BACKGROUND/OBJECTIVES: Dabigatran is an oral anticoagulant approved for treatment of non-valvular atrial fibrillation, deep venous thrombosis (DVT), pulmonary embolism and prevention of DVT following orthopedic surgery. Monitoring of the dabigatran level is essential in trauma and bleeding patients but the available plasma-based assays may not sufficiently display its hemostatic effect. This study investigated the in vitro effect of different concentrations of dabigatran on whole blood thrombelastography (TEG) and its correlation to the specific but time-consuming plasma-based tests Hemoclot and Ecarin Clotting Time (ECT).

METHOD: Blood was collected from 8 healthy donors (two females, six males) with a median age of 46 years and it was spiked with dabigatran to a range of plasma concentrations (0, 50, 100, 200 and 400 ng/ml) covering the therapeutic level.

RESULTS: Mean TEG R at 0 ng/ml=5.963 min, 50 ng/ml=7.425 min, 100 ng/ml=8.425 min, 200 ng/ml=9.775 min, 400 ng/ml=11.813 min. A significant overall increase (p=0.001) in TEG reaction time (R) was found across increasing dabigatran concentrations i.e. 0 vs 50 vs 100 vs 200 vs 400 ng/ml (p<0.000 p=0.027 p=0.026, p=0.005, respectively). TEG R correlated strongly with Hemoclot (R(2)=0.891, p<0000) and ECT (R(2)=0.914, p<0.000) and Hemoclot and ECT were strongly inter-correlated (R(2)=0.978, p<0.000).

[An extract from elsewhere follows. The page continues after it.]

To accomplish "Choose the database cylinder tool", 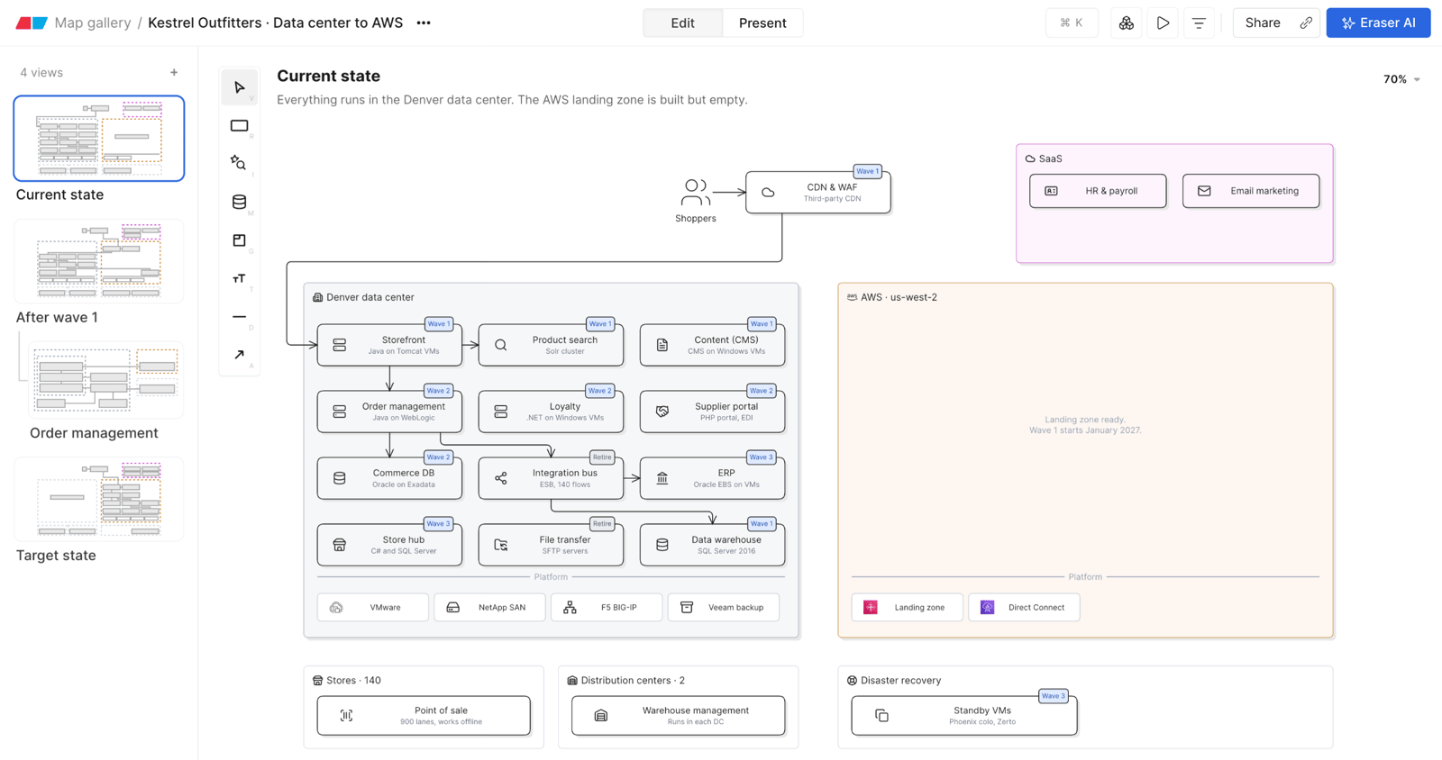I will 239,202.
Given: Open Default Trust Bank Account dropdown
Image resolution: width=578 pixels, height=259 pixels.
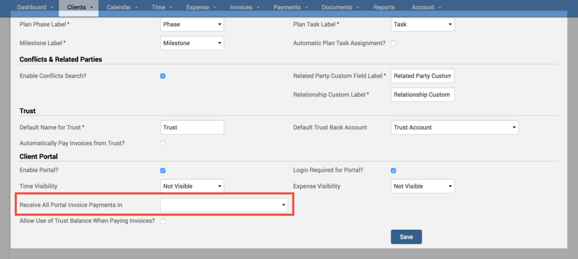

CONCLUSION: The whole blood viscoelastic assay TEG R displayed linearity towards fixed concentrations of dabigatran and correlated strongly to the current gold-standard tests Hemoclot and ECT, for assessing dabigatran. TEG R is applicable as a rapid and precise whole blood monitoring test for dabigatran treated patients in the emergency setting.